Among the records that follow, find the line with "Click the Domeinen globe icon" and the line with "The height and". Set down those lines and all lines between them exactly, without adding anything.

++++++++++++++++++++

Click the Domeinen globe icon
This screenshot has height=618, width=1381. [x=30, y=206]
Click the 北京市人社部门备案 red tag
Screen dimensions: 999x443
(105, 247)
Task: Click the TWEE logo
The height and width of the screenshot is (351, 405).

++++++++++++++++++++

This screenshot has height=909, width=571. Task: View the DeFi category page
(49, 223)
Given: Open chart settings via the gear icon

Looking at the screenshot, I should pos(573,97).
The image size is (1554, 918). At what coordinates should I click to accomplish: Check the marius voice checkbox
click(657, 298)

++++++++++++++++++++

→ **WRITTEN SOLUTION**
Click the Domeinen globe icon
This screenshot has height=618, width=1381. [x=30, y=206]
Click the 北京市人社部门备案 red tag
Screen dimensions: 999x443
(105, 247)
Task: Click the TWEE logo
The height and width of the screenshot is (351, 405).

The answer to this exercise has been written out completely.